*Task goal*
Write out exactly the lines of the entries below from the one holding "The image size is (407, 344)." to the one holding "The height and", inclusive, and leave out all other lines.

*Information given*
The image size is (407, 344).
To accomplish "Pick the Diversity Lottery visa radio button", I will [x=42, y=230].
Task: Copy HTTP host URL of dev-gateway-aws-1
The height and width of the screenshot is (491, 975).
--
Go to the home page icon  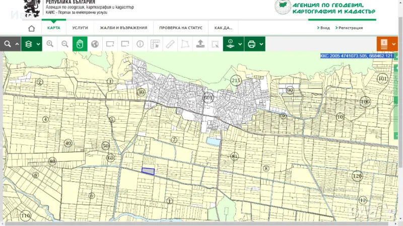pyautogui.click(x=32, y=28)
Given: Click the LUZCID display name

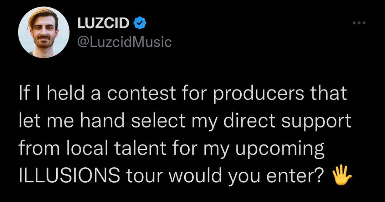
==
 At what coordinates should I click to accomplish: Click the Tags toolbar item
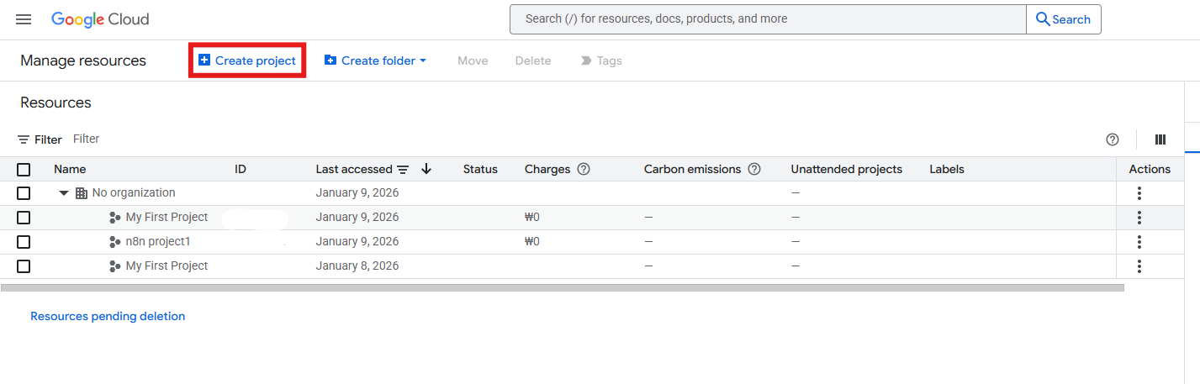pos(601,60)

*Result of the exercise*
The image size is (407, 344).
To accomplish "Pick the Diversity Lottery visa radio button", I will [x=42, y=230].
Task: Copy HTTP host URL of dev-gateway-aws-1
The height and width of the screenshot is (491, 975).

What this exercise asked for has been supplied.